### Task material ###

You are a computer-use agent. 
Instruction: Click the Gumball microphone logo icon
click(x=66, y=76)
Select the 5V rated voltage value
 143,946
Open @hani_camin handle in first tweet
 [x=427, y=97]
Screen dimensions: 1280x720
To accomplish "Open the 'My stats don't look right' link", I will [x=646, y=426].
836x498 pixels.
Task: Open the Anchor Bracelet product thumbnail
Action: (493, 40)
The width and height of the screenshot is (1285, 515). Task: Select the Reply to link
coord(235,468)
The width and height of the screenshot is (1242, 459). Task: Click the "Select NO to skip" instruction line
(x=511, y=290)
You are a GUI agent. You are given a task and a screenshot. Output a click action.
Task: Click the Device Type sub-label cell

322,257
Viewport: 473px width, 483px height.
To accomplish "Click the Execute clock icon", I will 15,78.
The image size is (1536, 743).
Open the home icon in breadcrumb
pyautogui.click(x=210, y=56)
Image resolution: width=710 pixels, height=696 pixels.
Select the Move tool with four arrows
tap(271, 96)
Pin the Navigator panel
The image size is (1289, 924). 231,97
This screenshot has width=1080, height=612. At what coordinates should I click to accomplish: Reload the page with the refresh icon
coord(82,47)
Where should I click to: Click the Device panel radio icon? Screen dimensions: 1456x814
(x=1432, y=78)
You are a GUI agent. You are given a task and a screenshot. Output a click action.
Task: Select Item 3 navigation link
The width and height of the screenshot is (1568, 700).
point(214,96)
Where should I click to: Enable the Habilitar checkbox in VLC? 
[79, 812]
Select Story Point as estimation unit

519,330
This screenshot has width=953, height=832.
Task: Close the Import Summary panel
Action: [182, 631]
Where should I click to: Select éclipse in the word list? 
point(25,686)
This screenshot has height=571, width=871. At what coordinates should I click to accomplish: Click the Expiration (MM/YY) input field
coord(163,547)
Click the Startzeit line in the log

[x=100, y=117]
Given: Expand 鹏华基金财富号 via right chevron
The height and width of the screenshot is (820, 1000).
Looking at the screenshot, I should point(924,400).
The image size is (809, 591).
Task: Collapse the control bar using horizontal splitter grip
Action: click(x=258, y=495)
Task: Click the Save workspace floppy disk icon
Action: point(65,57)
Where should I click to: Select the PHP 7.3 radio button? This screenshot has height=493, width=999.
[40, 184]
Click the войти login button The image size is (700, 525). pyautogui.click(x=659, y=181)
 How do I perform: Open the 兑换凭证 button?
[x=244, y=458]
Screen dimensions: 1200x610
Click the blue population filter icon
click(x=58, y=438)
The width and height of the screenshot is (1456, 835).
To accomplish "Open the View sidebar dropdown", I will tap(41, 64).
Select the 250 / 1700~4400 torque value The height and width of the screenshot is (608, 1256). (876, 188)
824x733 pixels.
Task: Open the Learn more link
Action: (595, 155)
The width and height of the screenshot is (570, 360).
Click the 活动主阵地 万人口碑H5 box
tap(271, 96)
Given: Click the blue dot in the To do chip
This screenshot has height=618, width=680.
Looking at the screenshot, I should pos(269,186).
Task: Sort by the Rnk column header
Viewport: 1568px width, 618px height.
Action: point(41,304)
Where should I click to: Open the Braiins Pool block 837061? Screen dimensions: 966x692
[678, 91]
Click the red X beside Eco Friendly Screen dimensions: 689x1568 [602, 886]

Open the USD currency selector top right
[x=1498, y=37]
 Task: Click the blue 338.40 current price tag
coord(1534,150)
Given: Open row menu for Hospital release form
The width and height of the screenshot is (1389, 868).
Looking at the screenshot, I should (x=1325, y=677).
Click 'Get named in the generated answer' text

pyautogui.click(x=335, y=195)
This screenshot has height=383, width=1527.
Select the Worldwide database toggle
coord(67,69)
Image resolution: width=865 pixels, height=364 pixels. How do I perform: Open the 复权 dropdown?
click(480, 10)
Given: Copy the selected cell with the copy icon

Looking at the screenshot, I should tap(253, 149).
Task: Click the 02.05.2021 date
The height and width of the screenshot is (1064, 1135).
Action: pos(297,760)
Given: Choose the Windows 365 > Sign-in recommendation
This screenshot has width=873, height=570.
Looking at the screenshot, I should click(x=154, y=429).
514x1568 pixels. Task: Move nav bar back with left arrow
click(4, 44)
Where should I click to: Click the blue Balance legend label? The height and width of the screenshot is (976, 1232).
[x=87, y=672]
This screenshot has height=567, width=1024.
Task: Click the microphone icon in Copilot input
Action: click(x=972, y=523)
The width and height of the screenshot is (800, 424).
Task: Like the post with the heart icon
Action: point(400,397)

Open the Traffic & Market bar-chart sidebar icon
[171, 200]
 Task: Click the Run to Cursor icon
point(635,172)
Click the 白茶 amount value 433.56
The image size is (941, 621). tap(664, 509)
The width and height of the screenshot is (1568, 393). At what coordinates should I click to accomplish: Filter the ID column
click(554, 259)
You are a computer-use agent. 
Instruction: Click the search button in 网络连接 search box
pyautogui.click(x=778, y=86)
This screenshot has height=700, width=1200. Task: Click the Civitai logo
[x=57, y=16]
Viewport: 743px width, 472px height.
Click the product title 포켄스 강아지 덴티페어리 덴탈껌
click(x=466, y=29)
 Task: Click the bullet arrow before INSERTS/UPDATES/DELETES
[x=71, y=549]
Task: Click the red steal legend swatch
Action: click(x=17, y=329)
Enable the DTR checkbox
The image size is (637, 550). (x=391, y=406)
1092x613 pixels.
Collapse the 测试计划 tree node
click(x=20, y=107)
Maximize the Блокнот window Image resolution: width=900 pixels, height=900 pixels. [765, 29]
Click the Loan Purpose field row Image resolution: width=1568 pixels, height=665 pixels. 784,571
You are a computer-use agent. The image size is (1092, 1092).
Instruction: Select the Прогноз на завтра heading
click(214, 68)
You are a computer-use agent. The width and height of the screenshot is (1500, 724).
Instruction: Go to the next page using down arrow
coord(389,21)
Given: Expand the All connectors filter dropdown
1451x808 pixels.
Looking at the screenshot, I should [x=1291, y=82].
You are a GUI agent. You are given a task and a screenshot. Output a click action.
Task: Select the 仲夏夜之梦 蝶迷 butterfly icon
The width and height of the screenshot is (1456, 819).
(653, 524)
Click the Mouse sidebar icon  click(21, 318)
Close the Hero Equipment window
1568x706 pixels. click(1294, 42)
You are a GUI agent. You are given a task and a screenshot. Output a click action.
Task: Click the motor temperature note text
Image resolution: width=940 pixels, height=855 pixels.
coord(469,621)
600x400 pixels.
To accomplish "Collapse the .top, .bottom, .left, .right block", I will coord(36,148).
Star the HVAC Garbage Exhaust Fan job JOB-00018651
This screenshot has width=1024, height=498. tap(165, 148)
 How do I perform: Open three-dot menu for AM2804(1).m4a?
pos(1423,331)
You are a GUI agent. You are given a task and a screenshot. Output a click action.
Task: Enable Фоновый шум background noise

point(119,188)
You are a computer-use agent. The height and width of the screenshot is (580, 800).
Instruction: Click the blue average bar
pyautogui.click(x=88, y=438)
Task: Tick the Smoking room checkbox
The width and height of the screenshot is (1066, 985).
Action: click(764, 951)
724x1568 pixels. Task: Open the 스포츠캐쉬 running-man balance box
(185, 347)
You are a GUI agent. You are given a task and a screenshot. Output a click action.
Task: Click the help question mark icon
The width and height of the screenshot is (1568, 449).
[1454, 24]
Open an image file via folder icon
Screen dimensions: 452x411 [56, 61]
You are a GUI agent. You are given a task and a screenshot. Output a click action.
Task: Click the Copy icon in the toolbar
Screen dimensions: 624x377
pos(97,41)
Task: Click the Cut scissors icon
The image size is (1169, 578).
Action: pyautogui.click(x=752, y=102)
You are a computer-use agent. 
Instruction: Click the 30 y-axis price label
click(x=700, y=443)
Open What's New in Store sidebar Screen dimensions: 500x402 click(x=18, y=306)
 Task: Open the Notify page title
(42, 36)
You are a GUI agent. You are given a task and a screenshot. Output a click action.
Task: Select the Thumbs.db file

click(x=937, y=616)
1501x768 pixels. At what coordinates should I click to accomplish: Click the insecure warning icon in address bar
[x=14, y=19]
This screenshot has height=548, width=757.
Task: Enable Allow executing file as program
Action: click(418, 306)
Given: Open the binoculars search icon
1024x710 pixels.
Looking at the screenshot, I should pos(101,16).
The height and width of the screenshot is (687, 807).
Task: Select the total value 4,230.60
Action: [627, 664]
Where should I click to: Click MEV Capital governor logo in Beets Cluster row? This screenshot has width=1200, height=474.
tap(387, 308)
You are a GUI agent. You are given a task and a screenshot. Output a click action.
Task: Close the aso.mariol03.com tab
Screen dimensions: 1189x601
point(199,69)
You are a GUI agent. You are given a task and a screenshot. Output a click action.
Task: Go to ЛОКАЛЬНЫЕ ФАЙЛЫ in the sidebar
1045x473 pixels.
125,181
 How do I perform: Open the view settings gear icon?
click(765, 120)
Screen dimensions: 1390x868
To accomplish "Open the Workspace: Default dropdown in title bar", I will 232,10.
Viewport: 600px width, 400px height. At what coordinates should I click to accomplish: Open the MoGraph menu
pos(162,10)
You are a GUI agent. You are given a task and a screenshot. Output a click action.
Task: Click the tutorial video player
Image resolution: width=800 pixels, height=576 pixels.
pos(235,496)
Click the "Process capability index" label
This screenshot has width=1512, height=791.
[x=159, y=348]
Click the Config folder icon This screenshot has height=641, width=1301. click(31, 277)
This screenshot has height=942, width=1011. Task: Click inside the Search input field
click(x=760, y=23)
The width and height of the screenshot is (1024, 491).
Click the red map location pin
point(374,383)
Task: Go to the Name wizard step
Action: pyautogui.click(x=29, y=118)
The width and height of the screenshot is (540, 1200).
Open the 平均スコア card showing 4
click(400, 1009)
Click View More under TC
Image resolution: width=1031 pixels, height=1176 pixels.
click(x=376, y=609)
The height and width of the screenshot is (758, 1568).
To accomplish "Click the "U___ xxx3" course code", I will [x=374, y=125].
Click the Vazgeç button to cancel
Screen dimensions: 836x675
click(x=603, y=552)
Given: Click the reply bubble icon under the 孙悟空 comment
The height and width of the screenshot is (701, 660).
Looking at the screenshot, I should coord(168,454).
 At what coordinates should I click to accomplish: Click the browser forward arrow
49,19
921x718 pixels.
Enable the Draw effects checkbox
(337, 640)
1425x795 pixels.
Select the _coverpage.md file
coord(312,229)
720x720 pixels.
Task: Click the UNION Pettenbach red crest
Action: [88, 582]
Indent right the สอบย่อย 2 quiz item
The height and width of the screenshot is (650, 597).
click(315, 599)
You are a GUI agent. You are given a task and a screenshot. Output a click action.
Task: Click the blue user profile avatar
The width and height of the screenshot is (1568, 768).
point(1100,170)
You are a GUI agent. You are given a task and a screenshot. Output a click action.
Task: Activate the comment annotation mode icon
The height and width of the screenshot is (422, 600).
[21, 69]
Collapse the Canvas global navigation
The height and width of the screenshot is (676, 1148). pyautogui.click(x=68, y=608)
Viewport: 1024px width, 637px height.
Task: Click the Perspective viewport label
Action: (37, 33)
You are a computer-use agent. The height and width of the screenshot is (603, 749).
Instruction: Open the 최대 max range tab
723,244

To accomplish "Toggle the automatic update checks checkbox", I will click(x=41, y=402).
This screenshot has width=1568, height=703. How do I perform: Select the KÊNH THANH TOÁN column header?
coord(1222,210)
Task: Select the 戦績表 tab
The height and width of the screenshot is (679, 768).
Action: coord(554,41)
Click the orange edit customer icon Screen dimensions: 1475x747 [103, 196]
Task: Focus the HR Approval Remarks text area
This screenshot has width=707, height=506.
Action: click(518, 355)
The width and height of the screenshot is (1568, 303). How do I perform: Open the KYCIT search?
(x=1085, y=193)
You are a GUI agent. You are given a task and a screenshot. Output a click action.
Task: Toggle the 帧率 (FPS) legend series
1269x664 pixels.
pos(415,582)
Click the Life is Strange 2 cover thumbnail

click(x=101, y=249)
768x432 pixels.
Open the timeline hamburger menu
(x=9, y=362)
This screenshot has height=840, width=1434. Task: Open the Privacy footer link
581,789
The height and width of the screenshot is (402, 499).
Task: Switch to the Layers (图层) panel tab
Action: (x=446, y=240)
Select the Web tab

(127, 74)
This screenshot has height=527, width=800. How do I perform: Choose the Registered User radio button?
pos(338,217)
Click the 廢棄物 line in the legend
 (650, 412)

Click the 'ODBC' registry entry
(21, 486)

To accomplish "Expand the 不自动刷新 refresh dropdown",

###

=== What the exercise asks ===
Lines containing the word "under" are to be pulled from the records and copied.

=== Answer space ===
Click View More under TC
Given: Click the reply bubble icon under the 孙悟空 comment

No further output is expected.